═══ Source data ═══
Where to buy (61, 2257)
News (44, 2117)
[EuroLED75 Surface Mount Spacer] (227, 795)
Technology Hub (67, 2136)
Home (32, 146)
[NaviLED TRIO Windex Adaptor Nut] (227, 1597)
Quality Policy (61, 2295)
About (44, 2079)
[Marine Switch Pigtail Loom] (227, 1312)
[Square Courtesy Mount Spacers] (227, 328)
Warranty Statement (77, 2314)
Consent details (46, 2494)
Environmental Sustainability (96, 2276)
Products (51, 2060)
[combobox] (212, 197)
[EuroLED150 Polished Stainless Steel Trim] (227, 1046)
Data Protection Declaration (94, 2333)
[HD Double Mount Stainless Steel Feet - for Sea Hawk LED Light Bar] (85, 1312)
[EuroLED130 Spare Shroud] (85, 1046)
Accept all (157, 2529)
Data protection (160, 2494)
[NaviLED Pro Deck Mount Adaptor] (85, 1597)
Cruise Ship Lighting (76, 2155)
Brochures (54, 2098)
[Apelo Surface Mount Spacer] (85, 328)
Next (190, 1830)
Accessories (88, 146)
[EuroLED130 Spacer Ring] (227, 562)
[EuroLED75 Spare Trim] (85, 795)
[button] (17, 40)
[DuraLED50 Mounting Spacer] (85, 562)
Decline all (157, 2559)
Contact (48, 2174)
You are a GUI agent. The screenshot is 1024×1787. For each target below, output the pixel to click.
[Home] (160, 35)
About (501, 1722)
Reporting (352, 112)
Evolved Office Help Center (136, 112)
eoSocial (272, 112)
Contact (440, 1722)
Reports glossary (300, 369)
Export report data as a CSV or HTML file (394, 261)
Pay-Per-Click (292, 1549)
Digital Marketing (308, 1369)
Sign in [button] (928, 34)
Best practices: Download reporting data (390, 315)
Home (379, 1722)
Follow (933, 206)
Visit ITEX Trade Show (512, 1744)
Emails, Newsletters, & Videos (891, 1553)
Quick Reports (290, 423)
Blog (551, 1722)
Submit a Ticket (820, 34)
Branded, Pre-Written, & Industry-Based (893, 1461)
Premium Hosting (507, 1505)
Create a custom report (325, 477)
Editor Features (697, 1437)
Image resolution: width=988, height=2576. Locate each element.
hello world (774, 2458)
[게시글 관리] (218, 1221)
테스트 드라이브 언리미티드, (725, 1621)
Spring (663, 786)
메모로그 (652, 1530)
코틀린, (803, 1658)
═══
Going from the line that contains "Premium Hosting (507, 1505)" to the last line of the records, reproduce every line as written.

▶ **Result of this exercise**:
Premium Hosting (507, 1505)
Create a custom report (325, 477)
Editor Features (697, 1437)
Image resolution: width=988, height=2576. Locate each element.
hello world (774, 2458)
[게시글 관리] (218, 1221)
테스트 드라이브 언리미티드, (725, 1621)
Spring (663, 786)
메모로그 (652, 1530)
코틀린, (803, 1658)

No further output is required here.